** Task directions **
Within the entries below, count the lines that hold the string "agent" and give only that number.

+ + + +

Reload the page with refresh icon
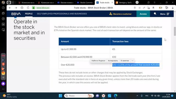The height and width of the screenshot is (99, 176). pyautogui.click(x=28, y=8)
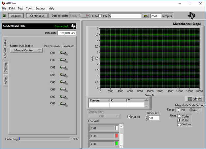Click the samples count input field
The height and width of the screenshot is (149, 206).
point(156,16)
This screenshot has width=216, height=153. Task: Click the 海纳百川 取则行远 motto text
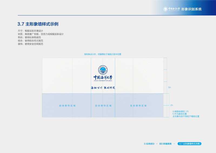103,88
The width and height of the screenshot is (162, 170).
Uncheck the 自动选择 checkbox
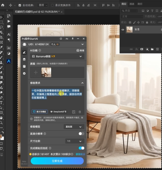coord(20,5)
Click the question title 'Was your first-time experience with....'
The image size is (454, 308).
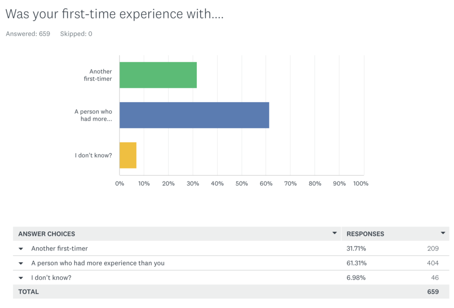tap(115, 14)
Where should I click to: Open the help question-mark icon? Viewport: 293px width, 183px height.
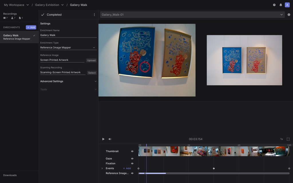click(x=274, y=5)
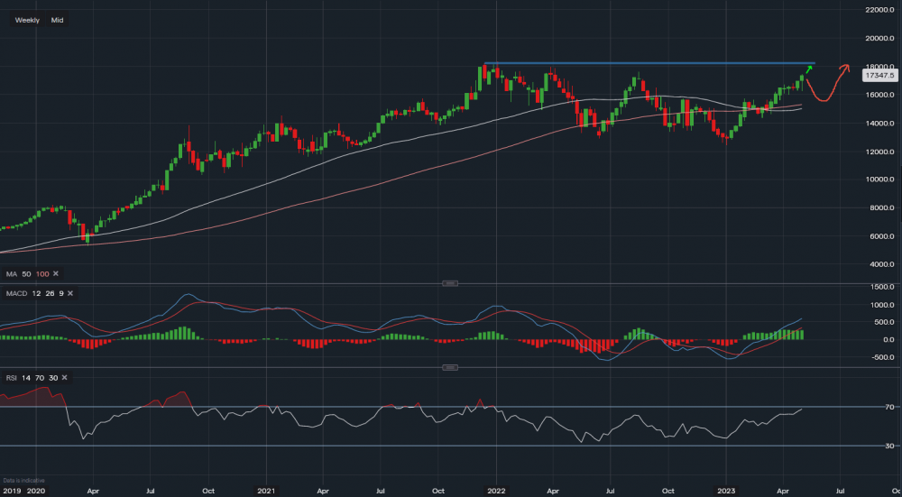Open the Mid price type selector
The width and height of the screenshot is (902, 497).
pos(57,20)
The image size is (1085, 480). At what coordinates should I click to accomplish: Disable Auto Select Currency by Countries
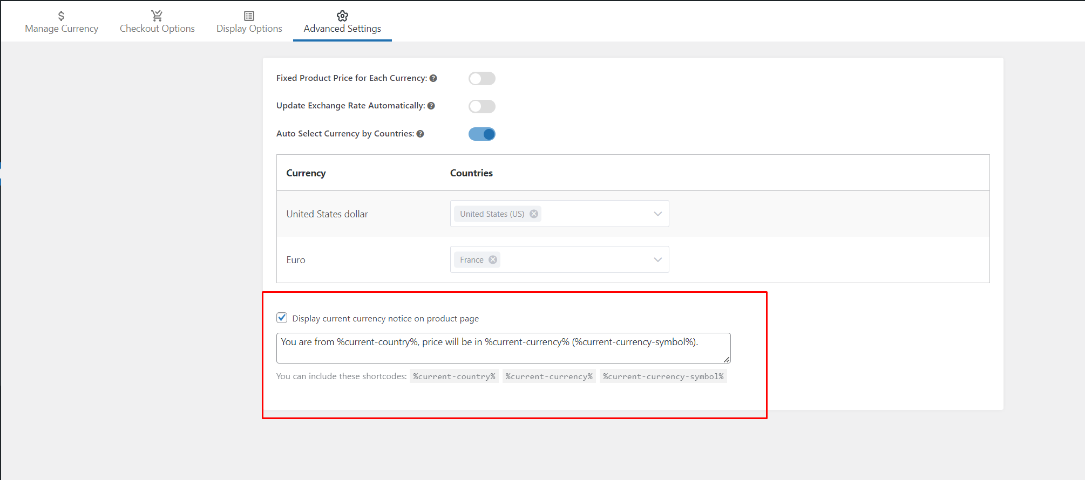point(482,134)
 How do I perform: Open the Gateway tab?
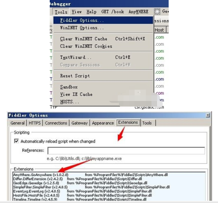[x=80, y=123]
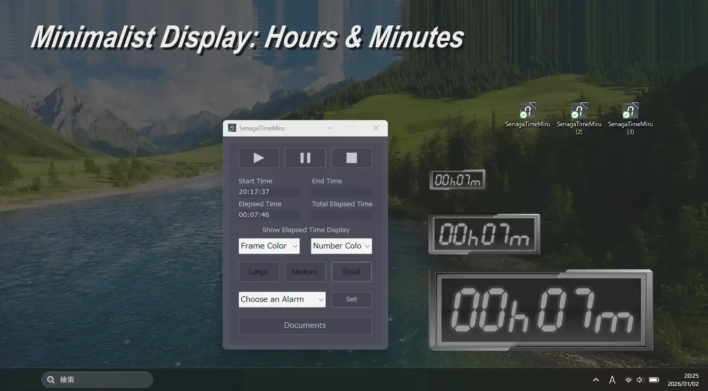
Task: Click the large 00h07m timer display
Action: coord(541,310)
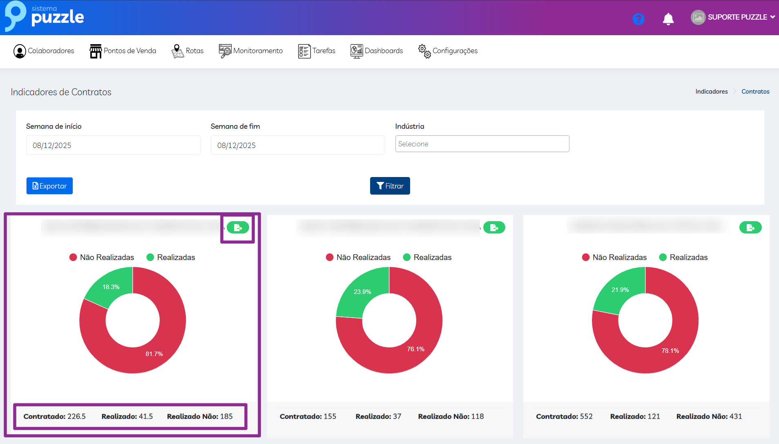Export the first contract chart card
Image resolution: width=779 pixels, height=444 pixels.
(x=238, y=227)
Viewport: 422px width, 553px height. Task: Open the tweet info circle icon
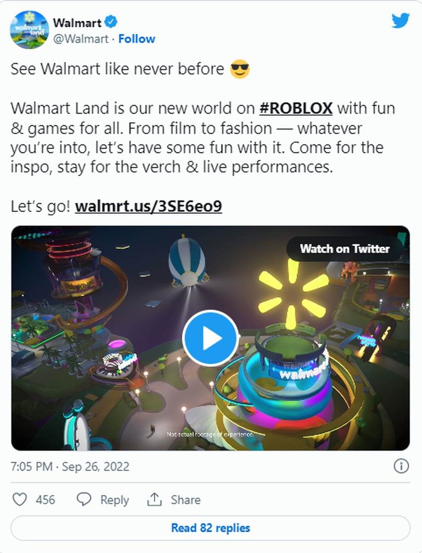click(x=401, y=466)
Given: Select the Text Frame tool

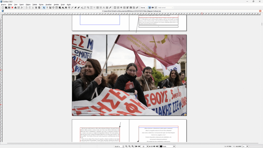Looking at the screenshot, I should [47, 8].
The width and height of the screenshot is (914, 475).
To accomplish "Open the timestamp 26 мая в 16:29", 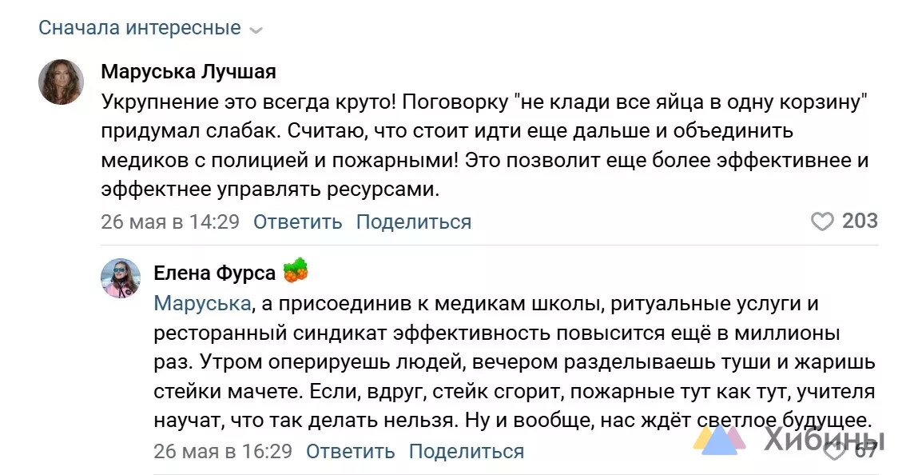I will coord(223,451).
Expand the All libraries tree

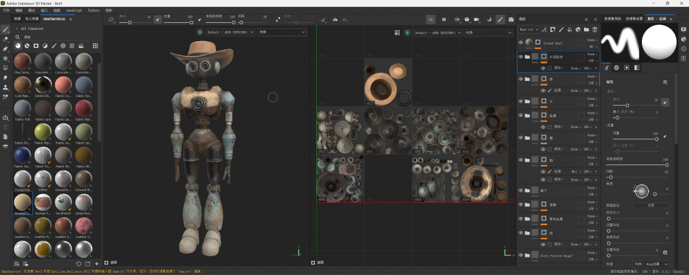[17, 29]
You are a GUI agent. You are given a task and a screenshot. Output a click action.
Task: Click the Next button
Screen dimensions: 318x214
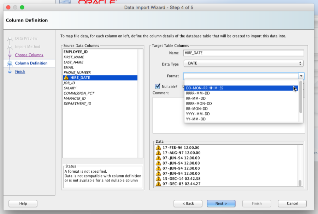pyautogui.click(x=221, y=203)
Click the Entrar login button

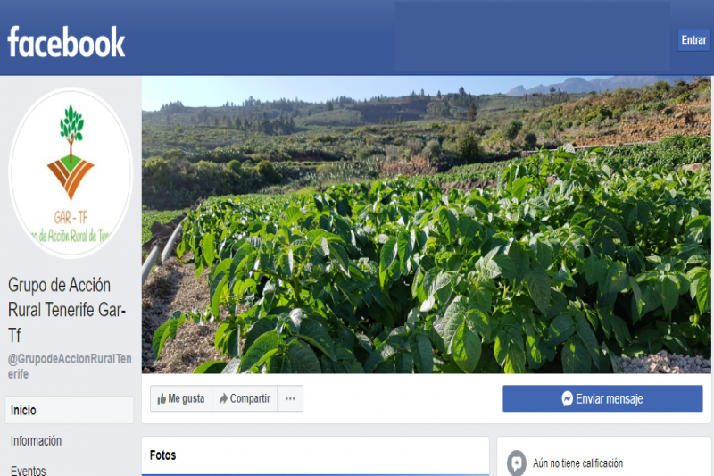(x=693, y=40)
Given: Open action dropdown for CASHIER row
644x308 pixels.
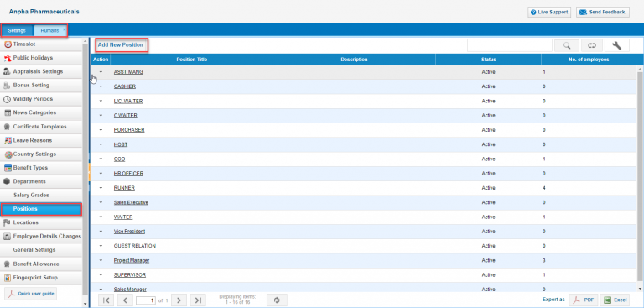Looking at the screenshot, I should pyautogui.click(x=101, y=86).
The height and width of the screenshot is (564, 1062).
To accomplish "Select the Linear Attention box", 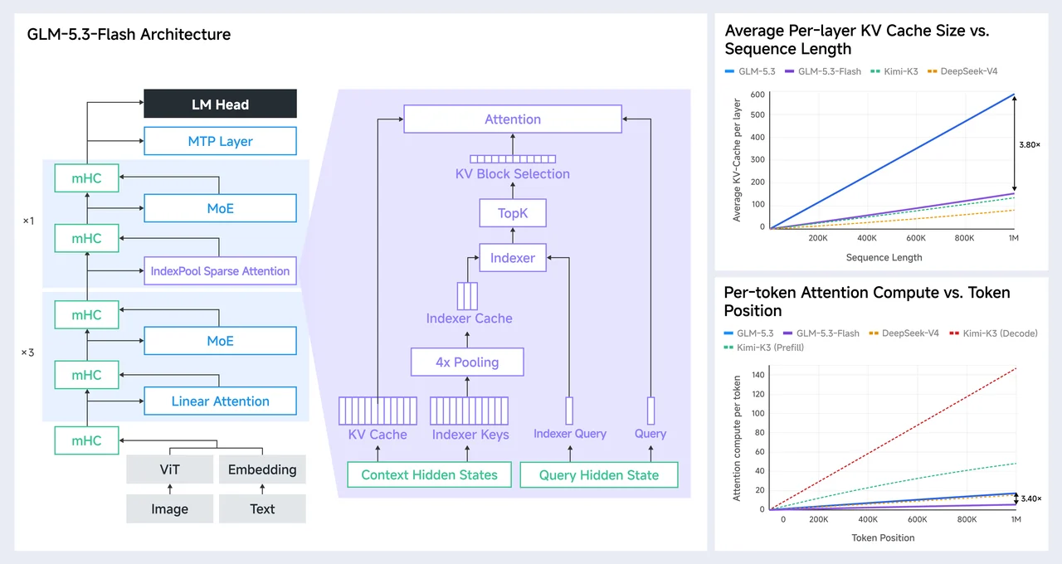I will click(x=220, y=401).
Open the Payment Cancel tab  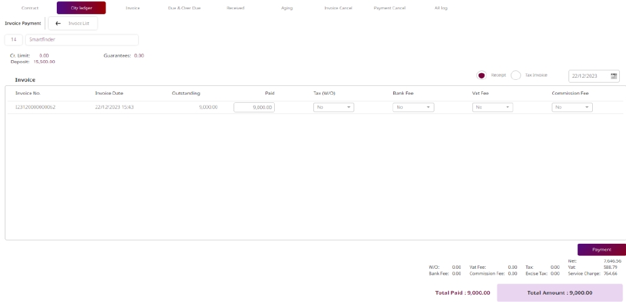(389, 8)
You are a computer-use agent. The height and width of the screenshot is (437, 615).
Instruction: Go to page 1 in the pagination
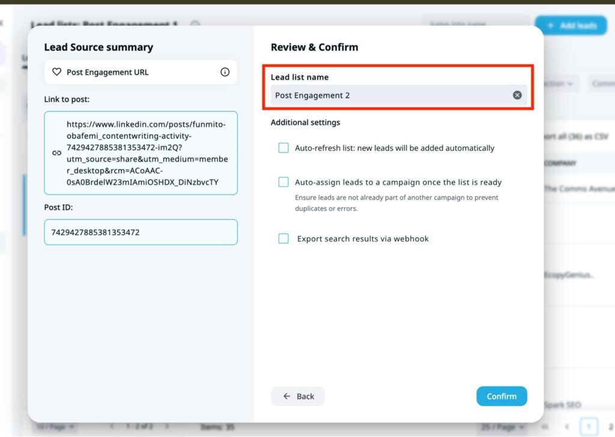(589, 427)
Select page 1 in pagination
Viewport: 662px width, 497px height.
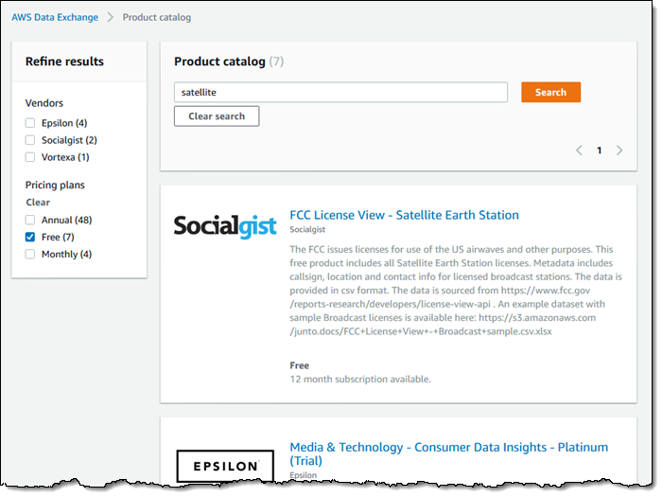(x=599, y=151)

+ + + +

** Solution **
2